(2.3.3) Compiler Technology for Future Microprocessors

W. W. Hwu, R. E. Hank, D. M. Gallagher, S. A. Mahlke, D. M. Lavery, G. E. Haab, J. C. Gyllenhaal, and D. I. August. Compiler Technology for Future Microprocessors. Proceedings of the IEEE 83(12), December 1995. IEEE Xplore link



Paper talks about : 1995
Critical components of tech which deals with difficult problems that are encountered when compiling programs for a high degree of ILP.  [ In particular : predicated compile and dependence info maintainance ]

Compilers improve program exec speed by
     eliminating unnec instr
     putting stuff used most in registers. (reduce memory accesses). 
     Make use of hardware parallelism requried.

To parallelise a program (ILP compilation)
     Dependency extraction
     ILP optimizations
     Core Scheduling (reorder the instructions) 

Definitions (and why)
basic blocks : control in control out block
Control flow graph : control dependence
Register data dependence :  flow dependence, anti-dependence (WAW), loop-independence (within the same iterations in a loop), loop-carried (over the loop boundary) == register output dependence.
Memory data dependence :  loop independent memory anti-dependence : inside loop unnecessary wait due to overwrite fear.
loop carried memory antidependence. memory input dependence : 2 instr read from the same memory location (can remove redundant loads)

Go beyond basic blocks : Scheduling

Superblock : formed from the trace by dupilcating blocks to remove merge points and their associated complications from the trace.
reorder instr with the superblock : global acyclic (in the control flow graph) scheduling.
Speculative code motion  : move instructions.

Techniques : Register renaming/Loop unrolling / software pipelining (cyclic scheduling).

DATA PROVIDED:
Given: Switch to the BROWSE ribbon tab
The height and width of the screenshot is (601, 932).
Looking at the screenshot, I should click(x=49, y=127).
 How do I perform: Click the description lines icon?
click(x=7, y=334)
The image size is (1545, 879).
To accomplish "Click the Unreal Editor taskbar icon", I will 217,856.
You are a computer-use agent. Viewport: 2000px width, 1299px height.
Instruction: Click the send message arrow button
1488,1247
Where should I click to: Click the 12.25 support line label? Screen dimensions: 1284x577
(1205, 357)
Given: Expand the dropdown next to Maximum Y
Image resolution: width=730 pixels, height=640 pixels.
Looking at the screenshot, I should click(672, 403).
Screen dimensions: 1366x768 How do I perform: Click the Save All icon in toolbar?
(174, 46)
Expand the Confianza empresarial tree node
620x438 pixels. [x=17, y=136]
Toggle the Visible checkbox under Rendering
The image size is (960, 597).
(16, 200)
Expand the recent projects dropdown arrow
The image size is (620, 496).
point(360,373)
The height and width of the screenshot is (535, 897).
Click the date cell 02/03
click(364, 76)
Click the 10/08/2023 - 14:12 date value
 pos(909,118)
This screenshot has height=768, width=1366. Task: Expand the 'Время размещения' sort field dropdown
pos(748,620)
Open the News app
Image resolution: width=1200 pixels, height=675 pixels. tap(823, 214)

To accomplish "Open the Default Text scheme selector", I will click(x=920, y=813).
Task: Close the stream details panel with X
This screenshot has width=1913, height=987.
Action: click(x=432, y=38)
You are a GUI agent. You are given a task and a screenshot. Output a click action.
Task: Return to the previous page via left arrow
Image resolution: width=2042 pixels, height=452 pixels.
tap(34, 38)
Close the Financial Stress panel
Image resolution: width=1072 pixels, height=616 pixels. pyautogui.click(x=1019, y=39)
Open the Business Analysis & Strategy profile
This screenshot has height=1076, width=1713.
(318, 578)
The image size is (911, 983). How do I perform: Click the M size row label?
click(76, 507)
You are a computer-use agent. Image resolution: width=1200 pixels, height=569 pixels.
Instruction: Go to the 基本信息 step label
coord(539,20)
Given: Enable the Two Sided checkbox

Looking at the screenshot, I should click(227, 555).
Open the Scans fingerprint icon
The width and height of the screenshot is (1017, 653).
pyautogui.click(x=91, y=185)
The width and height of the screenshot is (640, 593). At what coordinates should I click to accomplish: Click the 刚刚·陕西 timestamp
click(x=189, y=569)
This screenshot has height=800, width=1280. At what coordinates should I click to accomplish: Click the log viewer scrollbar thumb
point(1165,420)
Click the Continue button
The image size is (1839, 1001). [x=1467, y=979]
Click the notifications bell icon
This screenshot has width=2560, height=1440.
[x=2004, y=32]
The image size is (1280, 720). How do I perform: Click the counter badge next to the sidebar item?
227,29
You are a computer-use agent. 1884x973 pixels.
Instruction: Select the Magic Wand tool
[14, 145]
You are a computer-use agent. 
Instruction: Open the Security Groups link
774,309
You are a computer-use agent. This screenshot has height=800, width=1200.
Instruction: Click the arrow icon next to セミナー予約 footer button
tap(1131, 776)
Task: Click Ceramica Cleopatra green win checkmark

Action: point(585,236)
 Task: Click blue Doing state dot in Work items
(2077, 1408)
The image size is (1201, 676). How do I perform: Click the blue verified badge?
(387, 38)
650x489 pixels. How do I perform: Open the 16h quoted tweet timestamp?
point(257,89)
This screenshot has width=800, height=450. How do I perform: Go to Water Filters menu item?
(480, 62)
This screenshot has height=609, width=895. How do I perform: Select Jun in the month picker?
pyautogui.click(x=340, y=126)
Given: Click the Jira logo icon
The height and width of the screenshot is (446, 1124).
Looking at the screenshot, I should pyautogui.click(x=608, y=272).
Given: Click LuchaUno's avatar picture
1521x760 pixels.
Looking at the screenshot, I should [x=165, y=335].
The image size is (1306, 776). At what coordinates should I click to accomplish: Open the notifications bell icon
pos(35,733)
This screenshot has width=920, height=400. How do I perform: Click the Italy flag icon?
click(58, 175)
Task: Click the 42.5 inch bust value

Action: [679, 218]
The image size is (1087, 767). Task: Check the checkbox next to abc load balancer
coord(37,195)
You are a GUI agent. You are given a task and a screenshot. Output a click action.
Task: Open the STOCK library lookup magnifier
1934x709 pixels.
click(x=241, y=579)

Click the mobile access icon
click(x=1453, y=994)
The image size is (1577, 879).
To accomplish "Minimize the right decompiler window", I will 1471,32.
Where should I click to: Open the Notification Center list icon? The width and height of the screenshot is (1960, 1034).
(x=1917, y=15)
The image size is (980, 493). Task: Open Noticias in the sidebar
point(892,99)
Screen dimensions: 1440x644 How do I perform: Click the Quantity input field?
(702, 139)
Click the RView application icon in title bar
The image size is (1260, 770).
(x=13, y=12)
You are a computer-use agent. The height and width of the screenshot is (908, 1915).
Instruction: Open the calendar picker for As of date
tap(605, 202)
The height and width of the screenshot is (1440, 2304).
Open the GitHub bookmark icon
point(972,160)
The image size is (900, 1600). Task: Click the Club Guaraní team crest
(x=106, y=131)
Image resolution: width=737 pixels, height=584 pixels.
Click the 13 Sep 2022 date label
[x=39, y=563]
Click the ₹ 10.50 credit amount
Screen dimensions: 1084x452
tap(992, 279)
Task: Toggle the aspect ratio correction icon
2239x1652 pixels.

AIM: Update the compiler technology notes: write out everything from "To parallelise a" down to "remove redundant loads)" again, replacing "Core Scheduling" with "Instruction Scheduling".

RESPONSE FOR THIS EXERCISE:
To parallelise a program (ILP compilation)
     Dependency extraction
     ILP optimizations
     Instruction Scheduling (reorder the instructions) 

Definitions (and why)
basic blocks : control in control out block
Control flow graph : control dependence
Register data dependence :  flow dependence, anti-dependence (WAW), loop-independence (within the same iterations in a loop), loop-carried (over the loop boundary) == register output dependence.
Memory data dependence :  loop independent memory anti-dependence : inside loop unnecessary wait due to overwrite fear.
loop carried memory antidependence. memory input dependence : 2 instr read from the same memory location (can remove redundant loads)